Validity of estimate of costs All the categories of cost relevant to the perspective adopted were included in the analysis. The costs and the quantities were reported separately, thus increasing transparency and generalisability,. The authors indicated that they used natural logs of the values to carry out the statistical analysis since the data were not of a normal distribution. The authors reported that the results of the natural logs may reduce the reliability of these results. Discounting was, appropriately, not undertaken since all the costs were incurred over less than two years.

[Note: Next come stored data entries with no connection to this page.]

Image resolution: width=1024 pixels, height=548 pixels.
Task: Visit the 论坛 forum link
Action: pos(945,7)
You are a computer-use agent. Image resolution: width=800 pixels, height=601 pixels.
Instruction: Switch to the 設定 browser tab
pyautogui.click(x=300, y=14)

Other issues The authors made appropriate comparisons of their findings with those from other studies. They cited several limitations in their study, as the conclusions were drawn from populations that were not concurrent in time. The authors highlighted the fact that it was not possible to control for all confounding factors. For example, a shift in diagnosis might have explained the fewer bronchiolitis admissions. However, this was considered unlikely as admitting diagnoses were assigned by the emergency department physician and not by the referring practitioner. The authors acknowledged that, coincident with the bronchiolitis implementation, there were other changes in hospital practices that may have played a role in improving patient care and financial outcomes. The study was also affected by the fact that the guidelines were under development as the study progressed. The results were reported in full. The authors' conclusions were appropriate for the scope of the study.
Implications of the study The authors indicated that, although the success of the guidelines has not been perfect, they have great potential for reducing the costs of managing children with bronchiolitis. Therefore, there is clearly a need for further research due to the limitations that the authors highlighted.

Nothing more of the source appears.